::: The data :::

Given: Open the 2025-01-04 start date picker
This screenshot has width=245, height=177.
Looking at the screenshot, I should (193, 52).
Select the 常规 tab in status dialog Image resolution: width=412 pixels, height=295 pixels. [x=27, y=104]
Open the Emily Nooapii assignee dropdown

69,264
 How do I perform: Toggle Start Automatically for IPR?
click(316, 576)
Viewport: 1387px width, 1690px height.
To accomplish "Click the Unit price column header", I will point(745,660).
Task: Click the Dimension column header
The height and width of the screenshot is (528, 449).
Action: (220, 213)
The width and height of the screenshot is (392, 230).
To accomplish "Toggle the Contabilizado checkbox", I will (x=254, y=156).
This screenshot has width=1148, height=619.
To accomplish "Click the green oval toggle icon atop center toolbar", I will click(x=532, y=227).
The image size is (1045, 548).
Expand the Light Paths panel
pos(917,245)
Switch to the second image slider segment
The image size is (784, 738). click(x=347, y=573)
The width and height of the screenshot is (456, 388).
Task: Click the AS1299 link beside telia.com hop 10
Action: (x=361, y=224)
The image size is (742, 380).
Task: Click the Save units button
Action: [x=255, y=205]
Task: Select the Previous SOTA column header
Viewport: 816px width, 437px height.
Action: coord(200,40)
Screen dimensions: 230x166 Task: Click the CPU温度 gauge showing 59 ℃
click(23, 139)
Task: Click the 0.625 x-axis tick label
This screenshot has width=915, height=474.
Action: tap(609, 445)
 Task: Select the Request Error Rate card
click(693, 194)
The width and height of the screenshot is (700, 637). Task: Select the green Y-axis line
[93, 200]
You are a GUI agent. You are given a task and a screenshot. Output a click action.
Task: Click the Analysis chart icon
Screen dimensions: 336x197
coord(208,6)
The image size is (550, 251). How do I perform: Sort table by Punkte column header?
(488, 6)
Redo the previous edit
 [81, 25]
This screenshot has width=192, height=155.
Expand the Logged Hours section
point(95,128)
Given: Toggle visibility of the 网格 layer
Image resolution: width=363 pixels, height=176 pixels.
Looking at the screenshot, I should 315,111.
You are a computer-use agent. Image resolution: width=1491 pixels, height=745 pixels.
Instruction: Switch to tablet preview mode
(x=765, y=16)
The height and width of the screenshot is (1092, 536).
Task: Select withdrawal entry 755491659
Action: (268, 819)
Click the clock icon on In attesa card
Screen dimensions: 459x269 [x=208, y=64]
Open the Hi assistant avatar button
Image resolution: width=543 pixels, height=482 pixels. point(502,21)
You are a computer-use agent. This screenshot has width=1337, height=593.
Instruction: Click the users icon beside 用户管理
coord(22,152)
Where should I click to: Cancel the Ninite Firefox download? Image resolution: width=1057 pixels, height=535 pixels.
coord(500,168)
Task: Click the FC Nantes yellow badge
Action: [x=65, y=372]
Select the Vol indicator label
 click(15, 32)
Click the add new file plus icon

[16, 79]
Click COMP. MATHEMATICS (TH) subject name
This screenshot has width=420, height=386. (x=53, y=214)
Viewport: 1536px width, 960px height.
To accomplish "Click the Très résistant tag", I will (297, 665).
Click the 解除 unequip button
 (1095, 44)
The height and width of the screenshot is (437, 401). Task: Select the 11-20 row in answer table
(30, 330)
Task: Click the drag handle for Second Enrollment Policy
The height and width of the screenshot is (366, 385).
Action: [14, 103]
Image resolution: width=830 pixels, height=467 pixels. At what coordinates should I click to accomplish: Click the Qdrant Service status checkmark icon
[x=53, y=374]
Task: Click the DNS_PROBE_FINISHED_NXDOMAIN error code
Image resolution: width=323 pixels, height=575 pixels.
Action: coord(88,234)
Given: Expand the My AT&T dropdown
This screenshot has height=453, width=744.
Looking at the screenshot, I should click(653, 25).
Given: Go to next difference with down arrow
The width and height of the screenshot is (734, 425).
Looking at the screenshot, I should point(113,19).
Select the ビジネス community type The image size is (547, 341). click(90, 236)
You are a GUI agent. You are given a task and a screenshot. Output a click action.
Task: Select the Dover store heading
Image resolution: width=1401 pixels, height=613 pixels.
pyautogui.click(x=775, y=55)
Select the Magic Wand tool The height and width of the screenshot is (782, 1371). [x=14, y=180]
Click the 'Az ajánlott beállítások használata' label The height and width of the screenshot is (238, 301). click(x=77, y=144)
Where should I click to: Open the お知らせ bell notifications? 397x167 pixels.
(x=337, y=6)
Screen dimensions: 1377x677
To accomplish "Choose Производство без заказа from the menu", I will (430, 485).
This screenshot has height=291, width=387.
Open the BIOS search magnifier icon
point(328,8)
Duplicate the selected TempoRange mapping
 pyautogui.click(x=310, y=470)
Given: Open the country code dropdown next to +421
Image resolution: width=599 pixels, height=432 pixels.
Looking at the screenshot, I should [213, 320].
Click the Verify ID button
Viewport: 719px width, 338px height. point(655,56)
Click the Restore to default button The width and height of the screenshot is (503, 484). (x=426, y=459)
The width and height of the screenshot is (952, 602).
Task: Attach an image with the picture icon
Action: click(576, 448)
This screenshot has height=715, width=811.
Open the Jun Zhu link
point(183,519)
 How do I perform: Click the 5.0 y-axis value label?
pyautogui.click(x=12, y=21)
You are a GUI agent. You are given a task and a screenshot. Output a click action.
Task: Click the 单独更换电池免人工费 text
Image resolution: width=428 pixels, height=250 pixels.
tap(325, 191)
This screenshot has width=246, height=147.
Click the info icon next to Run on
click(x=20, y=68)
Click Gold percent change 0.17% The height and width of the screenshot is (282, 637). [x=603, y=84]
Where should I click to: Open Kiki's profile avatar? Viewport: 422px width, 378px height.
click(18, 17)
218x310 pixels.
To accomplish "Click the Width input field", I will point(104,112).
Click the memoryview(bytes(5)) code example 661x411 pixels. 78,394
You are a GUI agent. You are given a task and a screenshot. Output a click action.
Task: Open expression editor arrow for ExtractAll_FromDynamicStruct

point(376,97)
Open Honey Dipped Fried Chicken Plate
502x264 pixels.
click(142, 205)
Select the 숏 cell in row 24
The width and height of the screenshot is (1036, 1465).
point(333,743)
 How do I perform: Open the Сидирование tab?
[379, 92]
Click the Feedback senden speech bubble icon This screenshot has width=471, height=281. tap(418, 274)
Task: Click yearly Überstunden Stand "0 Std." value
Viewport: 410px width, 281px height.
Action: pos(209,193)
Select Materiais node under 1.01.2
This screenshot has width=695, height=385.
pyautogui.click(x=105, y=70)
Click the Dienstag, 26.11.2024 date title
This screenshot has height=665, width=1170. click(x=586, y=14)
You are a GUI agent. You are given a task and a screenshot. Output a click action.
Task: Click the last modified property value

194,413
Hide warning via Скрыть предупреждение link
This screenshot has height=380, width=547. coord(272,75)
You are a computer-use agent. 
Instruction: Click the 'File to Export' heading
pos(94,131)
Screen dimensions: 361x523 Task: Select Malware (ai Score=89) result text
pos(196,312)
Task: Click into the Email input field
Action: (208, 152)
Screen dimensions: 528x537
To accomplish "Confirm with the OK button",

:::

## Problem description
Retype word for word the line above with "Instruction: Click the 'File" and all lines after it, nothing else.

## Answer to this problem
Instruction: Click the 'File to Export' heading
pos(94,131)
Screen dimensions: 361x523 Task: Select Malware (ai Score=89) result text
pos(196,312)
Task: Click into the Email input field
Action: (208, 152)
Screen dimensions: 528x537
To accomplish "Confirm with the OK button",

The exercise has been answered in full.